THE EXERCISE — Convert the lines below into a Markdown table with two columns, Row and Line. Number each non-blank line in order and omit the blank lines.

>> begin

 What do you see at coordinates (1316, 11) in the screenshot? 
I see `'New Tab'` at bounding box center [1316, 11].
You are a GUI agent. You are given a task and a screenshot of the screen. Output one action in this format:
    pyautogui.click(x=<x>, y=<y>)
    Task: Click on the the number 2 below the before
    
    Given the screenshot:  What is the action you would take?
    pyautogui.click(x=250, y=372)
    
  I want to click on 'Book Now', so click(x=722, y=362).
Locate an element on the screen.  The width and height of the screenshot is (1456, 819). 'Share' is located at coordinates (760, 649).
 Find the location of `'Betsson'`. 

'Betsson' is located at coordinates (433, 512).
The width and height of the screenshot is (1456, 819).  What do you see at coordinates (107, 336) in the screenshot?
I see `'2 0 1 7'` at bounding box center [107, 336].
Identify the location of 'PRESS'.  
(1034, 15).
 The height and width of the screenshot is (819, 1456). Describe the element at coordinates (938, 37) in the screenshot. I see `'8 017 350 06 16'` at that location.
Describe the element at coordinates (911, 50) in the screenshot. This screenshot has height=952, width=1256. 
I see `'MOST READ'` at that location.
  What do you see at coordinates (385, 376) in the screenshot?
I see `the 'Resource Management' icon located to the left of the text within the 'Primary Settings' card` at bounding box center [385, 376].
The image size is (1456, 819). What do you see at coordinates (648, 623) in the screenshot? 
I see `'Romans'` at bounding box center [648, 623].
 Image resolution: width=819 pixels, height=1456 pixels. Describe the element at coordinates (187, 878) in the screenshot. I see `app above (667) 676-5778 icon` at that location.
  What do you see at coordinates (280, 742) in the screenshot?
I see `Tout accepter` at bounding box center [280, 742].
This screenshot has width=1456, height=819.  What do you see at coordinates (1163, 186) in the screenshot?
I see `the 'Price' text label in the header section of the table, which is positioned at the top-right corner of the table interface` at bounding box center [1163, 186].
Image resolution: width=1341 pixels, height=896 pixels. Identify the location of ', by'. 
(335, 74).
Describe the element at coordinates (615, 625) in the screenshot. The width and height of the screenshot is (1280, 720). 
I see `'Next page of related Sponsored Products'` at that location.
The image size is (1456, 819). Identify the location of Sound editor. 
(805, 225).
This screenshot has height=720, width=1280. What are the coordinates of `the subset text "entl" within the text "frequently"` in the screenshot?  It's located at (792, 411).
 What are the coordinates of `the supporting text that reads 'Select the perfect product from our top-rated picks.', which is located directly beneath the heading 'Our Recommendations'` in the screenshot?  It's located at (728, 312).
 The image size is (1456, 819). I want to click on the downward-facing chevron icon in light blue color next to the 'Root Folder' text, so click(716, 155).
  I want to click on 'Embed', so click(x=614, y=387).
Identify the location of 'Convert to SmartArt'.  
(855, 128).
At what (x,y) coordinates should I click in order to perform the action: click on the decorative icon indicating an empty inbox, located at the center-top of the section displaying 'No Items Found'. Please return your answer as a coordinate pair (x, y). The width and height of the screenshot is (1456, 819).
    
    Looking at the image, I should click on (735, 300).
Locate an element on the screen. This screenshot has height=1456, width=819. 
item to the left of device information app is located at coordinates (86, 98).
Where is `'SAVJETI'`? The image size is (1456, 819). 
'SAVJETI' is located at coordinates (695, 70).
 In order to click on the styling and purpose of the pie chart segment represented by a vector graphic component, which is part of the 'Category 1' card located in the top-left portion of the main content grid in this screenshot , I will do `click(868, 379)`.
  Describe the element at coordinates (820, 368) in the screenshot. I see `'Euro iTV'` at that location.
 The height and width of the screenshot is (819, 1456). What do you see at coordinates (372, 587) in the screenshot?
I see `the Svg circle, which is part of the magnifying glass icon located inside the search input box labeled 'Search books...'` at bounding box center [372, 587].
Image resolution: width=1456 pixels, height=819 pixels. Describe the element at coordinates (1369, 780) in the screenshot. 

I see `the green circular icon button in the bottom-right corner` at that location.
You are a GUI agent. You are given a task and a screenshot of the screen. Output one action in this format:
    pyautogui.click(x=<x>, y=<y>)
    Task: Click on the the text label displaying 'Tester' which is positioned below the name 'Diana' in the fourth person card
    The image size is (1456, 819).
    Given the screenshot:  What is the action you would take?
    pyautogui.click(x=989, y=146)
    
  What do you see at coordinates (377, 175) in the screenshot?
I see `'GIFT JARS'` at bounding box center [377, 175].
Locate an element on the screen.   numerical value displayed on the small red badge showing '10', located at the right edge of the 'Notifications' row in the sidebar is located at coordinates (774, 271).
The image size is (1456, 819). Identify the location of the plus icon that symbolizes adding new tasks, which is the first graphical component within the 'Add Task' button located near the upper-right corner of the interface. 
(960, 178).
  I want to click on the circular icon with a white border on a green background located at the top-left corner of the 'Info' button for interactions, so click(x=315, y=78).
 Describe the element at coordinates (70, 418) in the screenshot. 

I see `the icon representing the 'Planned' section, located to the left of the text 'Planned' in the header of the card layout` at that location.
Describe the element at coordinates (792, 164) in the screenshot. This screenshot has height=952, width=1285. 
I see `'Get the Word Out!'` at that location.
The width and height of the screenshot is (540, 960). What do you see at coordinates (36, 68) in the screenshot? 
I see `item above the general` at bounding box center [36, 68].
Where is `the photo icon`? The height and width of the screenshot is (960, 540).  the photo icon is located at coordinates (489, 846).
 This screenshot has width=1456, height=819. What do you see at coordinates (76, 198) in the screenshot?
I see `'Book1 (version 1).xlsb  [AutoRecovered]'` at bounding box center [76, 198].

>> end

EXPECTED ANSWER —
| Row | Line |
|---|---|
| 1 |  What do you see at coordinates (1316, 11) in the screenshot?  |
| 2 | I see `'New Tab'` at bounding box center [1316, 11]. |
| 3 | You are a GUI agent. You are given a task and a screenshot of the screen. Output one action in this format: |
| 4 |     pyautogui.click(x=<x>, y=<y>) |
| 5 |     Task: Click on the the number 2 below the before |
| 6 |     Given the screenshot:  What is the action you would take? |
| 7 |     pyautogui.click(x=250, y=372) |
| 8 |   I want to click on 'Book Now', so click(x=722, y=362). |
| 9 | Locate an element on the screen.  The width and height of the screenshot is (1456, 819). 'Share' is located at coordinates (760, 649). |
| 10 |  Find the location of `'Betsson'`.  |
| 11 | 'Betsson' is located at coordinates (433, 512). |
| 12 | The width and height of the screenshot is (1456, 819).  What do you see at coordinates (107, 336) in the screenshot? |
| 13 | I see `'2 0 1 7'` at bounding box center [107, 336]. |
| 14 | Identify the location of 'PRESS'.   |
| 15 | (1034, 15). |
| 16 |  The height and width of the screenshot is (819, 1456). Describe the element at coordinates (938, 37) in the screenshot. I see `'8 017 350 06 16'` at that location. |
| 17 | Describe the element at coordinates (911, 50) in the screenshot. This screenshot has height=952, width=1256.  |
| 18 | I see `'MOST READ'` at that location. |
| 19 |   What do you see at coordinates (385, 376) in the screenshot? |
| 20 | I see `the 'Resource Management' icon located to the left of the text within the 'Primary Settings' card` at bounding box center [385, 376]. |
| 21 | The image size is (1456, 819). What do you see at coordinates (648, 623) in the screenshot?  |
| 22 | I see `'Romans'` at bounding box center [648, 623]. |
| 23 |  Image resolution: width=819 pixels, height=1456 pixels. Describe the element at coordinates (187, 878) in the screenshot. I see `app above (667) 676-5778 icon` at that location. |
| 24 |   What do you see at coordinates (280, 742) in the screenshot? |
| 25 | I see `Tout accepter` at bounding box center [280, 742]. |
| 26 | This screenshot has width=1456, height=819.  What do you see at coordinates (1163, 186) in the screenshot? |
| 27 | I see `the 'Price' text label in the header section of the table, which is positioned at the top-right corner of the table interface` at bounding box center [1163, 186]. |
| 28 | Image resolution: width=1341 pixels, height=896 pixels. Identify the location of ', by'.  |
| 29 | (335, 74). |
| 30 | Describe the element at coordinates (615, 625) in the screenshot. The width and height of the screenshot is (1280, 720).  |
| 31 | I see `'Next page of related Sponsored Products'` at that location. |
| 32 | The image size is (1456, 819). Identify the location of Sound editor.  |
| 33 | (805, 225). |
| 34 | This screenshot has height=720, width=1280. What are the coordinates of `the subset text "entl" within the text "frequently"` in the screenshot?  It's located at (792, 411). |
| 35 |  What are the coordinates of `the supporting text that reads 'Select the perfect product from our top-rated picks.', which is located directly beneath the heading 'Our Recommendations'` in the screenshot?  It's located at (728, 312). |
| 36 |  The image size is (1456, 819). I want to click on the downward-facing chevron icon in light blue color next to the 'Root Folder' text, so click(716, 155). |
| 37 |   I want to click on 'Embed', so click(x=614, y=387). |
| 38 | Identify the location of 'Convert to SmartArt'.   |
| 39 | (855, 128). |
| 40 | At what (x,y) coordinates should I click in order to perform the action: click on the decorative icon indicating an empty inbox, located at the center-top of the section displaying 'No Items Found'. Please return your answer as a coordinate pair (x, y). The width and height of the screenshot is (1456, 819). |
| 41 |     Looking at the image, I should click on (735, 300). |
| 42 | Locate an element on the screen. This screenshot has height=1456, width=819.  |
| 43 | item to the left of device information app is located at coordinates (86, 98). |
| 44 | Where is `'SAVJETI'`? The image size is (1456, 819).  |
| 45 | 'SAVJETI' is located at coordinates (695, 70). |
| 46 |  In order to click on the styling and purpose of the pie chart segment represented by a vector graphic component, which is part of the 'Category 1' card located in the top-left portion of the main content grid in this screenshot , I will do `click(868, 379)`. |
| 47 |   Describe the element at coordinates (820, 368) in the screenshot. I see `'Euro iTV'` at that location. |
| 48 |  The height and width of the screenshot is (819, 1456). What do you see at coordinates (372, 587) in the screenshot? |
| 49 | I see `the Svg circle, which is part of the magnifying glass icon located inside the search input box labeled 'Search books...'` at bounding box center [372, 587]. |
| 50 | Image resolution: width=1456 pixels, height=819 pixels. Describe the element at coordinates (1369, 780) in the screenshot.  |
| 51 | I see `the green circular icon button in the bottom-right corner` at that location. |
| 52 | You are a GUI agent. You are given a task and a screenshot of the screen. Output one action in this format: |
| 53 |     pyautogui.click(x=<x>, y=<y>) |
| 54 |     Task: Click on the the text label displaying 'Tester' which is positioned below the name 'Diana' in the fourth person card |
| 55 |     The image size is (1456, 819). |
| 56 |     Given the screenshot:  What is the action you would take? |
| 57 |     pyautogui.click(x=989, y=146) |
| 58 |   What do you see at coordinates (377, 175) in the screenshot? |
| 59 | I see `'GIFT JARS'` at bounding box center [377, 175]. |
| 60 | Locate an element on the screen.   numerical value displayed on the small red badge showing '10', located at the right edge of the 'Notifications' row in the sidebar is located at coordinates (774, 271). |
| 61 | The image size is (1456, 819). Identify the location of the plus icon that symbolizes adding new tasks, which is the first graphical component within the 'Add Task' button located near the upper-right corner of the interface.  |
| 62 | (960, 178). |
| 63 |   I want to click on the circular icon with a white border on a green background located at the top-left corner of the 'Info' button for interactions, so click(x=315, y=78). |
| 64 |  Describe the element at coordinates (70, 418) in the screenshot.  |
| 65 | I see `the icon representing the 'Planned' section, located to the left of the text 'Planned' in the header of the card layout` at that location. |
| 66 | Describe the element at coordinates (792, 164) in the screenshot. This screenshot has height=952, width=1285.  |
| 67 | I see `'Get the Word Out!'` at that location. |
| 68 | The width and height of the screenshot is (540, 960). What do you see at coordinates (36, 68) in the screenshot?  |
| 69 | I see `item above the general` at bounding box center [36, 68]. |
| 70 | Where is `the photo icon`? The height and width of the screenshot is (960, 540).  the photo icon is located at coordinates (489, 846). |
| 71 |  This screenshot has width=1456, height=819. What do you see at coordinates (76, 198) in the screenshot? |
| 72 | I see `'Book1 (version 1).xlsb  [AutoRecovered]'` at bounding box center [76, 198]. |